*Record set*.
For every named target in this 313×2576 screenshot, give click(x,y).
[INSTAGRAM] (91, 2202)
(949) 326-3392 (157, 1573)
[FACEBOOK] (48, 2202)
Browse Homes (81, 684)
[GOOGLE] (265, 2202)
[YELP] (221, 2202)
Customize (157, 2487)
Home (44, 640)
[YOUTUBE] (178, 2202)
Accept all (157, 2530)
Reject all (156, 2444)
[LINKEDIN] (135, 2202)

---

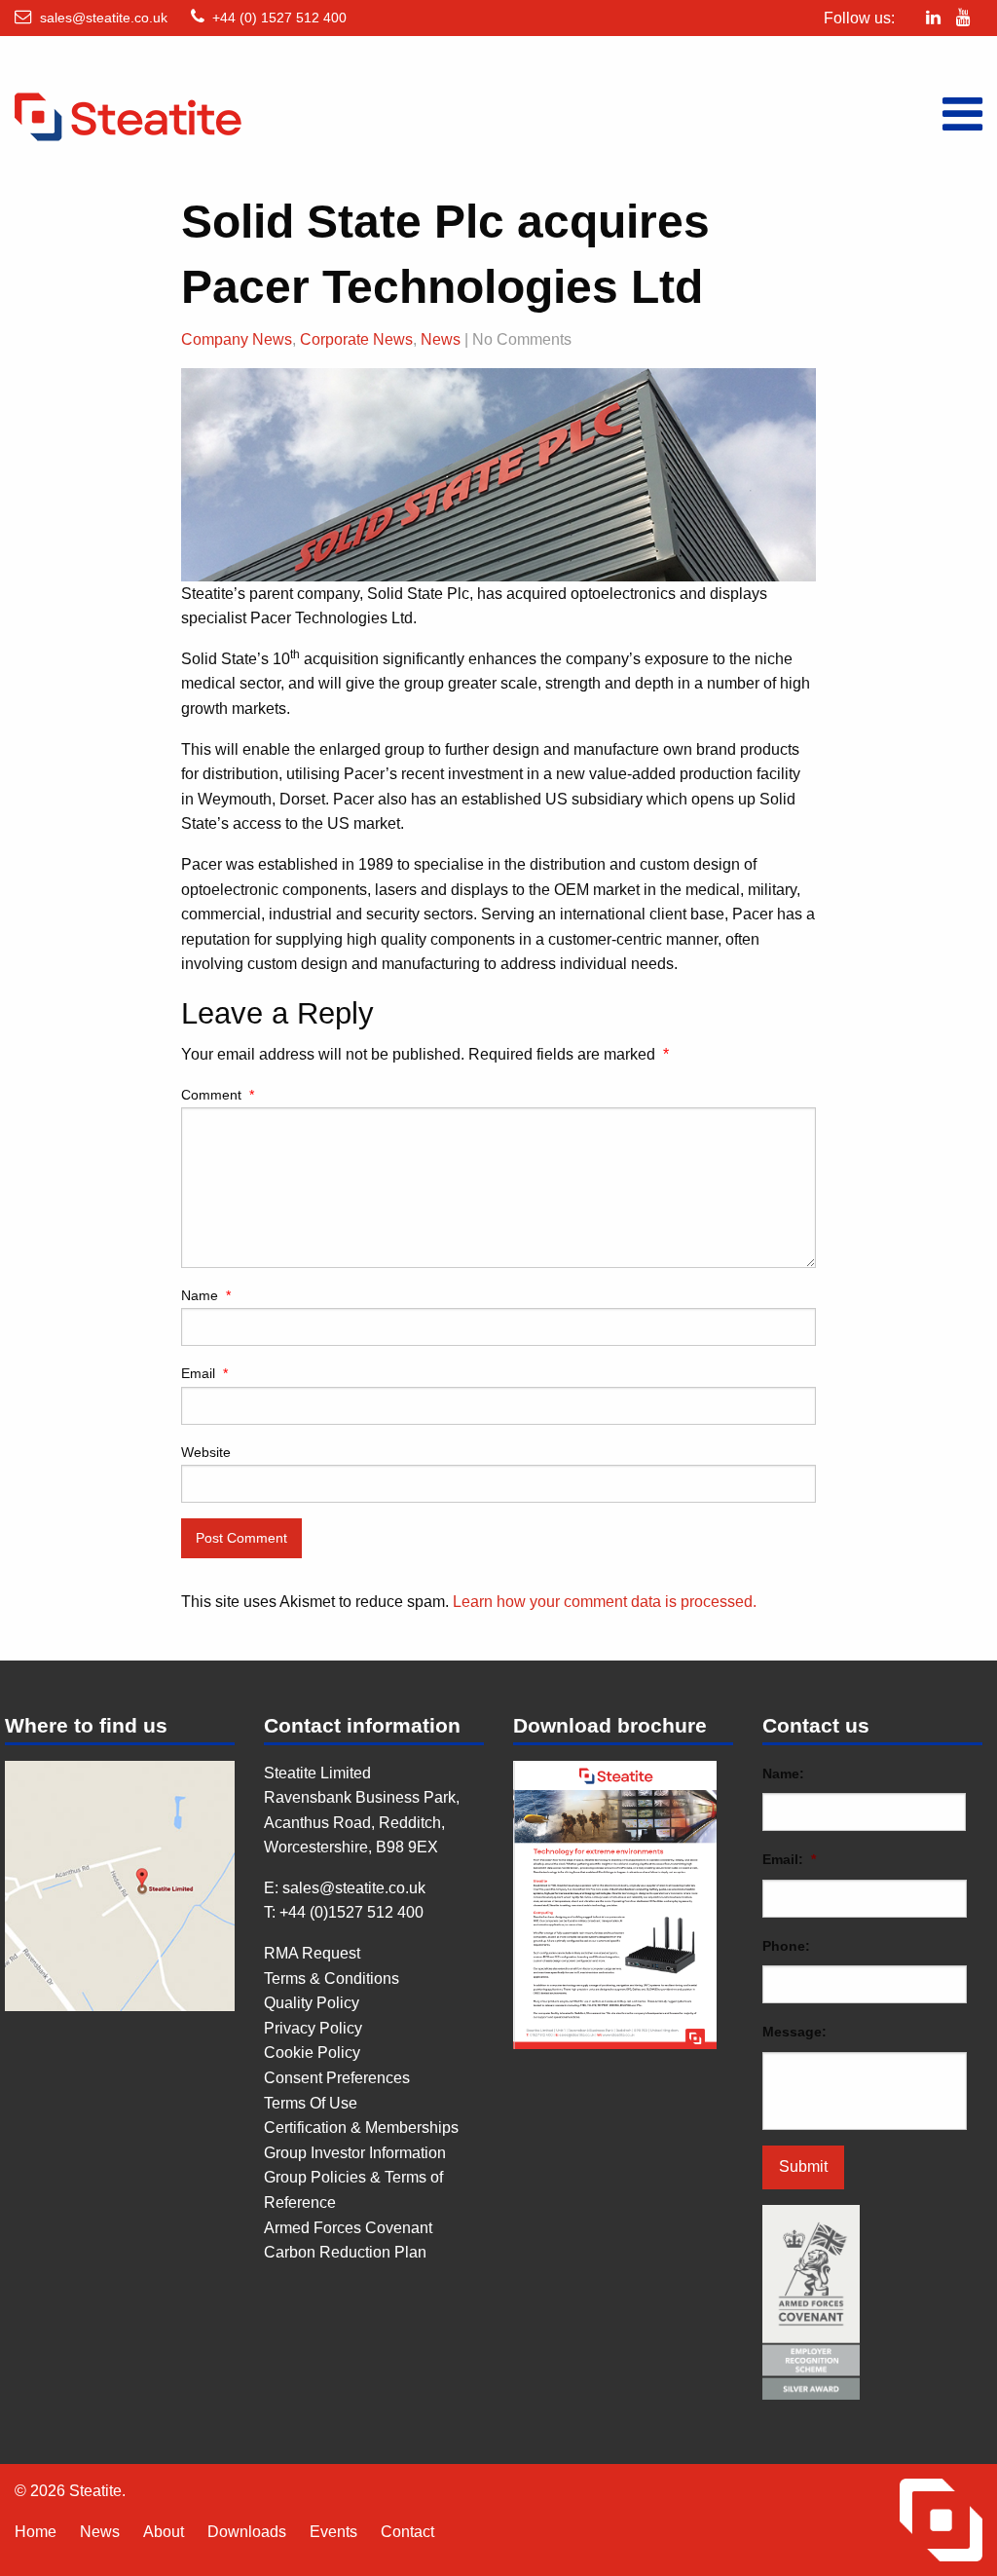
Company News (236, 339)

==

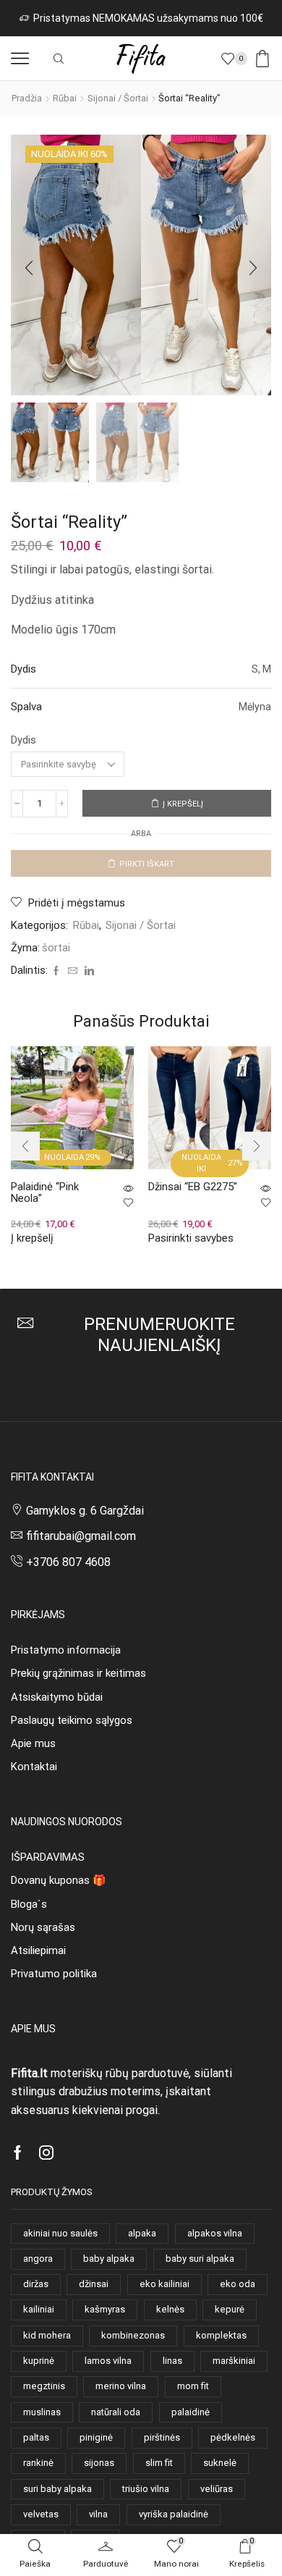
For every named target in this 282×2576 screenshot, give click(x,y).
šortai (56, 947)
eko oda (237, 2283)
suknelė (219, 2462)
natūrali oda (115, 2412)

*What you will do*. Each line that includes the string "click" should be copied from the data.

*Your response*.
For every named target in this 313×2576 screenshot, give click(x,y).
For every named target in this 282×2576 screenshot, give click(x,y).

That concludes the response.